▶

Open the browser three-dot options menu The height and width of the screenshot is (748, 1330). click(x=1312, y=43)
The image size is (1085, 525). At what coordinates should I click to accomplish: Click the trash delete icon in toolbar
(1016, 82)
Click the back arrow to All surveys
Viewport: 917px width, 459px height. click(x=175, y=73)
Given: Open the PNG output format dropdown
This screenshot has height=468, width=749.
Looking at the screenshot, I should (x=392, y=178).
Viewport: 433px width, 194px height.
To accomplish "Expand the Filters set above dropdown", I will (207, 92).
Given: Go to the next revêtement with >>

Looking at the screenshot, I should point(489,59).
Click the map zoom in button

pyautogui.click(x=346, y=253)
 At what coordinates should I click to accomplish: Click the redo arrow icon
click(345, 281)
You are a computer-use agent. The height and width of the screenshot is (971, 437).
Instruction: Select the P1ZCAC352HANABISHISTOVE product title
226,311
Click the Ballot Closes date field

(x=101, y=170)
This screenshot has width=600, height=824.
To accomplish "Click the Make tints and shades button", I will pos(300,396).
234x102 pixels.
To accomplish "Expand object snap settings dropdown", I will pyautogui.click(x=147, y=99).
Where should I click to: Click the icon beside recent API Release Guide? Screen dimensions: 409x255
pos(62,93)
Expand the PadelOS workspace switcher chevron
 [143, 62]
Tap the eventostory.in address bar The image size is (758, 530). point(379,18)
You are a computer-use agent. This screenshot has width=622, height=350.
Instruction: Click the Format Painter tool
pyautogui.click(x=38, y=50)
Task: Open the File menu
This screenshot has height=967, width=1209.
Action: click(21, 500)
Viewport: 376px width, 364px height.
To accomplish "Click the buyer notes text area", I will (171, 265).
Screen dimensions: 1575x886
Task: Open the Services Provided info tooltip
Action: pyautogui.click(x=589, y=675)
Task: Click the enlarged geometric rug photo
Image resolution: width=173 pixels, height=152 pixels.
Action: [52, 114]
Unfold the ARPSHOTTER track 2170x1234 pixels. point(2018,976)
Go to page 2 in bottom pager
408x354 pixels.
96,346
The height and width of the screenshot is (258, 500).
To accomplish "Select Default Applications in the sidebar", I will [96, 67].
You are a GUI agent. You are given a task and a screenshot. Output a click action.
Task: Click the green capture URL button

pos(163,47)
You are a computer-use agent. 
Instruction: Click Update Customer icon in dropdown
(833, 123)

◀

Extract everything from the line containing "You are a computer-use agent. The" down to the line containing "will [96, 67].", both included, and repeat those lines exactly.

You are a computer-use agent. The height and width of the screenshot is (971, 437).
Instruction: Select the P1ZCAC352HANABISHISTOVE product title
226,311
Click the Ballot Closes date field

(x=101, y=170)
This screenshot has width=600, height=824.
To accomplish "Click the Make tints and shades button", I will pos(300,396).
234x102 pixels.
To accomplish "Expand object snap settings dropdown", I will pyautogui.click(x=147, y=99).
Where should I click to: Click the icon beside recent API Release Guide? Screen dimensions: 409x255
pos(62,93)
Expand the PadelOS workspace switcher chevron
 [143, 62]
Tap the eventostory.in address bar The image size is (758, 530). point(379,18)
You are a computer-use agent. This screenshot has width=622, height=350.
Instruction: Click the Format Painter tool
pyautogui.click(x=38, y=50)
Task: Open the File menu
This screenshot has height=967, width=1209.
Action: click(21, 500)
Viewport: 376px width, 364px height.
To accomplish "Click the buyer notes text area", I will (171, 265).
Screen dimensions: 1575x886
Task: Open the Services Provided info tooltip
Action: pyautogui.click(x=589, y=675)
Task: Click the enlarged geometric rug photo
Image resolution: width=173 pixels, height=152 pixels.
Action: [52, 114]
Unfold the ARPSHOTTER track 2170x1234 pixels. point(2018,976)
Go to page 2 in bottom pager
408x354 pixels.
96,346
The height and width of the screenshot is (258, 500).
To accomplish "Select Default Applications in the sidebar", I will [96, 67].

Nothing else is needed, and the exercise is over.